This is the present outcome in Bipin Shah's case, as featured in TIME
magazine. Bipin had originally posted a 2 million (US) reward for the
return of his daughters. It has been retracted. His multi-million
lawsuit against Faye Yager and The Children of the Underground
continues...Nick-FFK.

-- * --

The Philadelphia Inquirer
April 18, 1999

Family drama leads to a Swiss village
Two girls are back in Rosemont with their father, who has custody, after
nearly two years with their mother.

By Stephanie A. Stanley
and Ralph Vigoda
INQUIRER STAFF WRITERS

On a calm afternoon eight days ago, in the picturesque lakeside city
of Lucerne, Switzerland, Ellen Dever, a fugitive from the United
States, was out walking with her two young daughters.

Sarah Lynn, 9, and Genevieve Marie, 7, were eating ice cream, talking
about Sarah's first Holy Communion, scheduled for the next day, and
about Genevieve's missing tooth, which had fallen out a few days
before.

They had stopped at a fountain, Dever said in a phone interview
Friday, when she noticed two large men with sunglasses and hats
standing in front of a hotel, watching them.

"I had a weird feeling about them," Dever said.

Within minutes, she said, her children were snatched off the street,
carried kicking and screaming into a van, and driven away. By the end
of the weekend, they were in the Main Line home of their millionaire
father, Bipin Shah.

Their "recovery," as Shah has called it, ended what he says was a $3
million worldwide search for his daughters that began when they
disappeared with Dever in June 1997. The couple divorced in 1992.

Shah, 60, who lives in a stone mansion in Rosemont, has declined to
say how he found the girls or how he brought them out of Switzerland.

But a lawyer close to the case said that a woman who originally helped
hide Dever approached one of Shah's lawyers last year, offering her
help, if Shah would drop a lawsuit he had filed against her.
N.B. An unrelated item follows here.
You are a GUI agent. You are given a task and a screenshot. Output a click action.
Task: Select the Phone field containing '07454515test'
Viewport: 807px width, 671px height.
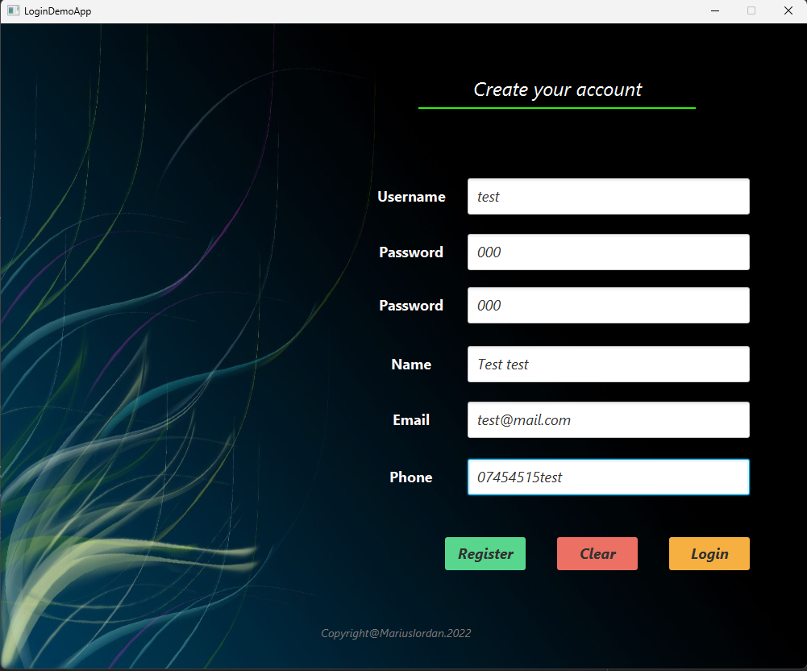[608, 477]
She has
denied helping Shah.

Though Shah has full legal custody of the girls in the United States,
lawyers familiar with international law say he faced a possibly
protracted and uphill legal battle if he sought the help of Swiss
authorities to reclaim his children.

Dever, 43, has not contacted Swiss authorities. She has used an alias
since she fled the United States in June 1997, traveling to Belgium
and Greece before settling in Lucerne about a month later. She is
wanted by Chester County authorities for violating the couple's
custody agreement and by the FBI for unlawful flight to avoid
prosecution.

During three phone conversations Friday, Dever -- who refused to
divulge her assumed name or address -- briefly described her life in
Lucerne and detailed how the girls were taken.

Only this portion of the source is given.